Jednak dopiero teraz pojawiła się oficjalna informacja na temat powrotu Młynarczyka do "M jak miłość". W rozmowie z "Super Ekspresem" twórcy serialu potwierdzili możliwość powrotu bohatera:
Jest pomysł, żeby Tomek pojawił się w odcinkach po wakacjach. Nie wiemy jednak, czy będzie to powrót na stałe. Bardziej prawdopodobny wydaje się jego udział w scenach, które będą stanowiły retrospekcję - powiedziała nam osoba z produkcji "M jak miłość".
Tomek Chodakowski powróci do "M jak miłość" po wakacjach, ale... No właśnie. Jest pewien haczyk. Tomek powróci w nietypowy sposób, bo we wspomnieniach Joasi (w tej roli Barbara Kurdej-Szatan).
Z okazji 1. rocznicy śmierci Joasia zorganizuje koncert upamiętniający ukochanego męża podaje "Tele Tydzień". Co więcej Asia zaśpiewa bardzo wzruszającą piosenkę ku czci zmarłego męża. Pomoże jej w tym przystojny sąsiad Michał Ostrowski (Paweł Deląg), który napisze tekst piosenki.
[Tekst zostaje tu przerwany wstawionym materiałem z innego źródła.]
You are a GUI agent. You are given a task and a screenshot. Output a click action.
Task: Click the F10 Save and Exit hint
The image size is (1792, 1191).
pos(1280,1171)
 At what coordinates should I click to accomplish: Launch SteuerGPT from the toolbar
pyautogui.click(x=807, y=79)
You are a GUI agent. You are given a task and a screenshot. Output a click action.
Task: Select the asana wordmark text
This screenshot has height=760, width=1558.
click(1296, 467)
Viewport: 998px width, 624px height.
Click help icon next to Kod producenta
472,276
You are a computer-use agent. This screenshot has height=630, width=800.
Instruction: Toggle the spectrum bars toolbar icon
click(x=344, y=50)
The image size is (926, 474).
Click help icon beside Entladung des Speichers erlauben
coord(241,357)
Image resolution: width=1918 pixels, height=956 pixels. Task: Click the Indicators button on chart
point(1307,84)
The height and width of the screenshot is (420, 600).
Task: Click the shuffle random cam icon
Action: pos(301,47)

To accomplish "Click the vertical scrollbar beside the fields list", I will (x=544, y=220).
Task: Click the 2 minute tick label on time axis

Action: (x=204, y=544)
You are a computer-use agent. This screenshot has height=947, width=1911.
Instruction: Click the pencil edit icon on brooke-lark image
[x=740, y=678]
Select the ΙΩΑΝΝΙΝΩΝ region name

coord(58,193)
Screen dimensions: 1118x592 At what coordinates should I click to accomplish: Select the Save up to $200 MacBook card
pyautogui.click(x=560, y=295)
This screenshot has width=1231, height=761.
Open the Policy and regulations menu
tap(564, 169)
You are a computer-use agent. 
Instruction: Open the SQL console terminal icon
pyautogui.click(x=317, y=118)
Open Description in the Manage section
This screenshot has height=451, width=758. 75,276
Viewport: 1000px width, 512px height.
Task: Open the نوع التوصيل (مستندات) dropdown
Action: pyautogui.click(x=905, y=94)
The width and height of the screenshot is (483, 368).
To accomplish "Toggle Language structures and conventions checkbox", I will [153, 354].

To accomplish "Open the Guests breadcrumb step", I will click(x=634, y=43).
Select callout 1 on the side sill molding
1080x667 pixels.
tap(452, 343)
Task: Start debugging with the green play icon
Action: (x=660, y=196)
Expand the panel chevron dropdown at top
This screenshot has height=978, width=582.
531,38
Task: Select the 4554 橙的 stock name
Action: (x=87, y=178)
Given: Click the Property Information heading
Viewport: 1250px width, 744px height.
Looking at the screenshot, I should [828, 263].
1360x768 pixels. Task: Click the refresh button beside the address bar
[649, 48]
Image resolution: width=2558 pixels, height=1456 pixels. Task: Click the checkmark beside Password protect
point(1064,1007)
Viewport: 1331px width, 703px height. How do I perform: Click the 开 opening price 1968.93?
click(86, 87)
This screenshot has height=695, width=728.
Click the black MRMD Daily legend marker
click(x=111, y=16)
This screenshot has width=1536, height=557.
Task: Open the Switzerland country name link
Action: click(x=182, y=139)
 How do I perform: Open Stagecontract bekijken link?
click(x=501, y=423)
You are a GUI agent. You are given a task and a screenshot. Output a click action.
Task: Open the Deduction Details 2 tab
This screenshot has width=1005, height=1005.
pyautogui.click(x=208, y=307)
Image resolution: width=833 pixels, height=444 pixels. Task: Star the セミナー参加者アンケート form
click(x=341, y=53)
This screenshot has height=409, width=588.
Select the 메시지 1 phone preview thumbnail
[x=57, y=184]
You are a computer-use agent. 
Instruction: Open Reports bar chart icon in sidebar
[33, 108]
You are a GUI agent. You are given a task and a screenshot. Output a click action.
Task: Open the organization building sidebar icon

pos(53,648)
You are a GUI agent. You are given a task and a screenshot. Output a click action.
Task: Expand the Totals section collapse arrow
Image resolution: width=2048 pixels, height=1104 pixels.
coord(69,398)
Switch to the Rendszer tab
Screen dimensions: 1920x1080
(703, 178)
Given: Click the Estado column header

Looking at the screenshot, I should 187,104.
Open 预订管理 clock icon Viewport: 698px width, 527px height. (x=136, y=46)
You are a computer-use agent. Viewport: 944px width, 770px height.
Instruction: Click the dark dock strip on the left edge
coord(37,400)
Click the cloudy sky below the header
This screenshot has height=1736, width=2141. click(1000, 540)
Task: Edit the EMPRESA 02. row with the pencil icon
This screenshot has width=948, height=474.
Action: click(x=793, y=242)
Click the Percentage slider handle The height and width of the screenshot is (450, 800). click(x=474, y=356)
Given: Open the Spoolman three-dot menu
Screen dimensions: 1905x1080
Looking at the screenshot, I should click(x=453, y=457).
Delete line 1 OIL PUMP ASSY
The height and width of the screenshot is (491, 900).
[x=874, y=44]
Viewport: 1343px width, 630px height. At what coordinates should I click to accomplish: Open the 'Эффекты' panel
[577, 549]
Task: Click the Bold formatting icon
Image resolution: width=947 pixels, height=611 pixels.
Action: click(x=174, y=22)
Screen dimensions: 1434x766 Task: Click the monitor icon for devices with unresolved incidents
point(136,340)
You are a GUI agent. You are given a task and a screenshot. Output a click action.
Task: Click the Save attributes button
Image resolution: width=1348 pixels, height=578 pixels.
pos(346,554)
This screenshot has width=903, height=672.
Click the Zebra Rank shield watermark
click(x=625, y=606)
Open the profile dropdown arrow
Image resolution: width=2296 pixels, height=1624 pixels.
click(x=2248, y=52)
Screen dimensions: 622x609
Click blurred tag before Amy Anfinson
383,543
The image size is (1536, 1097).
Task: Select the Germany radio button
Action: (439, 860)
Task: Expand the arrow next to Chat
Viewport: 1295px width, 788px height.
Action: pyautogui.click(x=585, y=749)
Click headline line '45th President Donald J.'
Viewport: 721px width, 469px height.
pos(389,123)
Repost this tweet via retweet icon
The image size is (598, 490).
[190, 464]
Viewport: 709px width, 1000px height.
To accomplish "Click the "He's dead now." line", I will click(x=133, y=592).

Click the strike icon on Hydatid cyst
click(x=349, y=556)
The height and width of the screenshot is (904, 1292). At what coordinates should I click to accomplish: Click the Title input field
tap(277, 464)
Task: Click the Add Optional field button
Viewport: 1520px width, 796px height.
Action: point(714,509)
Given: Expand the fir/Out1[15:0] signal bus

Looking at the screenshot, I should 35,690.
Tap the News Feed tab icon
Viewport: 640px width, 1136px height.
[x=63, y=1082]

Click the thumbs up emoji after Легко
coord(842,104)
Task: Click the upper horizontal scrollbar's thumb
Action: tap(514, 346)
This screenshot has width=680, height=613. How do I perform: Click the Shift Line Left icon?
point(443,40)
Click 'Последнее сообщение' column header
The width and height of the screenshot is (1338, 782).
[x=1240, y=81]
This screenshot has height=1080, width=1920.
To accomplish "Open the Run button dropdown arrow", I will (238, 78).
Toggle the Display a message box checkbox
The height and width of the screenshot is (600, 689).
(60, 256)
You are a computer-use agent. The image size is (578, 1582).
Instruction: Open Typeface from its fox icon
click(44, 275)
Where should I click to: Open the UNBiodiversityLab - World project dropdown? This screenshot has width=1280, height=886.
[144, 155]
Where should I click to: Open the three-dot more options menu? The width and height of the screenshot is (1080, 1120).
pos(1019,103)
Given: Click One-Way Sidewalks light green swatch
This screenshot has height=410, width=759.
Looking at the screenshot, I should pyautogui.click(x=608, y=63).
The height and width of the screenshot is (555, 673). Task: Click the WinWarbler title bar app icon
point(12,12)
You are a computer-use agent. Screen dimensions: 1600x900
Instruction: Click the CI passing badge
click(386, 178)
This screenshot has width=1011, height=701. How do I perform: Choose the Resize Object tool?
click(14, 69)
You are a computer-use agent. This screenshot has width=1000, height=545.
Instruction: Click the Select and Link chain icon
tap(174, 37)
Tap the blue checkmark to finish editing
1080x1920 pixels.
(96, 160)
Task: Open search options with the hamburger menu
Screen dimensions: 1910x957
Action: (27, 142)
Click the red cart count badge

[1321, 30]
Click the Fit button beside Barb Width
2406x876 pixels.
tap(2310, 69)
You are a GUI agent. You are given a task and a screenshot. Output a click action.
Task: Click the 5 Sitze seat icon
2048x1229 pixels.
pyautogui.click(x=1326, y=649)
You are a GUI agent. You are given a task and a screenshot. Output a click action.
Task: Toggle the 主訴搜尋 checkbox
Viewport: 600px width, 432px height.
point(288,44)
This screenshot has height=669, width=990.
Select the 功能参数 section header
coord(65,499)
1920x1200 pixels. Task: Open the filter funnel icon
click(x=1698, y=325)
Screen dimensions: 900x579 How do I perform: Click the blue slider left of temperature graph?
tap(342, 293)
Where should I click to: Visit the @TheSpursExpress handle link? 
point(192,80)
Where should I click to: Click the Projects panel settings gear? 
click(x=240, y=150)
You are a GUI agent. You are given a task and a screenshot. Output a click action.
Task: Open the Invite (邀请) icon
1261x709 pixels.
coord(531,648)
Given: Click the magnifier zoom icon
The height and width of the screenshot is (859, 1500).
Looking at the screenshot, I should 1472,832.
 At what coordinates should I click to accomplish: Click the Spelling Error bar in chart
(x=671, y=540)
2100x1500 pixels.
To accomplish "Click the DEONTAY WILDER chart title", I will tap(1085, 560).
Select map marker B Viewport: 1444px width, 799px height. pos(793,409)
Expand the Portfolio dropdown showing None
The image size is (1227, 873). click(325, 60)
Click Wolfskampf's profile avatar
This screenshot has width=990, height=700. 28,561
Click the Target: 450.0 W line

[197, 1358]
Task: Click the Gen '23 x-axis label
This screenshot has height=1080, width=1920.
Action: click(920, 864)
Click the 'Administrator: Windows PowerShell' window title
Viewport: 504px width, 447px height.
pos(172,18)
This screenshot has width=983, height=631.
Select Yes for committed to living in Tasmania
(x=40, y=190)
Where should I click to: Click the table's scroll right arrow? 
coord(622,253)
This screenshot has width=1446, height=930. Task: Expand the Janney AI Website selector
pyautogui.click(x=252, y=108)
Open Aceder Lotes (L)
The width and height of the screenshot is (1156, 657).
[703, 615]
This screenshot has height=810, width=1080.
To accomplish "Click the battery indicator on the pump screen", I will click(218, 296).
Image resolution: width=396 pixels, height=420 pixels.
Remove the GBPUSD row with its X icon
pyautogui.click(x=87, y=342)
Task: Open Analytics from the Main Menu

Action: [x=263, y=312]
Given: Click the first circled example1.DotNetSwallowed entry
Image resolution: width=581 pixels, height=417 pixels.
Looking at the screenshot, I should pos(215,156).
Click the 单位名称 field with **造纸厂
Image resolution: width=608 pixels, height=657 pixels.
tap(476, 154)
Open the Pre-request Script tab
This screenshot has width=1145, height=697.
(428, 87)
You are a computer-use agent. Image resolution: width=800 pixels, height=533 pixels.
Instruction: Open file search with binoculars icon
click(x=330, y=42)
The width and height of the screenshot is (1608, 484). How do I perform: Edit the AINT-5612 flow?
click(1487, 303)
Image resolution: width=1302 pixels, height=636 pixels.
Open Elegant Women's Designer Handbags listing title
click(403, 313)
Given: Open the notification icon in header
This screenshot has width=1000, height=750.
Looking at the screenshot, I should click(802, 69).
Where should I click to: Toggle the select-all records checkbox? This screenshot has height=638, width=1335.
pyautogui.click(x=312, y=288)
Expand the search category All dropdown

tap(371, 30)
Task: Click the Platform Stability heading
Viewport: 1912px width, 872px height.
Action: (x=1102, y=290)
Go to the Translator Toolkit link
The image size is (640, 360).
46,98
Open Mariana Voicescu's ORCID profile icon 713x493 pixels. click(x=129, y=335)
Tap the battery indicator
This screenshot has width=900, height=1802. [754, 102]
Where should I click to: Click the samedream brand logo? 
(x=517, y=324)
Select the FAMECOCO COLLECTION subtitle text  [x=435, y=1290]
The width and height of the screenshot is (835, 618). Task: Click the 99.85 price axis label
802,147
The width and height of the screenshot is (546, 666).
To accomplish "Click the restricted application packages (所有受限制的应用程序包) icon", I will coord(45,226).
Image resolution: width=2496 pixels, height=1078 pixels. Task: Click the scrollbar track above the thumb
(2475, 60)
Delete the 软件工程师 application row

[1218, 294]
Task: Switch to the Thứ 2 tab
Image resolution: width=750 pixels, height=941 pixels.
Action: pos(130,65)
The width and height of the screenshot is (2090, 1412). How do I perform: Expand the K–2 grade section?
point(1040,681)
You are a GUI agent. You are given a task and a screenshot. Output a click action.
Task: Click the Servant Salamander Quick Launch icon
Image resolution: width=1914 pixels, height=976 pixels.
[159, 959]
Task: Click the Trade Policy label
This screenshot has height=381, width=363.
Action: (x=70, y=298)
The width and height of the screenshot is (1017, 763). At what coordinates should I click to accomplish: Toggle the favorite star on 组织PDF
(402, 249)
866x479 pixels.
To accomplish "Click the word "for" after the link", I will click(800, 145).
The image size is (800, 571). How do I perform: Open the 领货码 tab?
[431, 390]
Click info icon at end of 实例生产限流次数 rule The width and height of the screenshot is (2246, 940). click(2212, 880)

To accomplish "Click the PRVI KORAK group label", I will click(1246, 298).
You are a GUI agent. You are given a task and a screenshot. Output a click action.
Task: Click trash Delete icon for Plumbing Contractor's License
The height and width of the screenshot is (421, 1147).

To niespodzianka dla fanów serialu, którzy będą mogli podziwiać talent wokalny Barbary Kurdej-Szatan.
Ale to jeszcze nie wszystko! Występ Joasi w bistro Kingi (Katarzyna Cichopek) nagra Wojtuś. Rezolutny chłopiec umieści nagranie w mediach społecznościowych, a dzięki temu świat usłyszy piękny głos Joasi. Czy to możliwe, żeby Chodakowska została gwiazdą i ktoś zgłosił się do niej z propozycją nagrania płyty?
Jesteście zadowoleni z takiego rozwiązania? Czy uważacie, że scenarzyści "emki" raczej się nie postarali?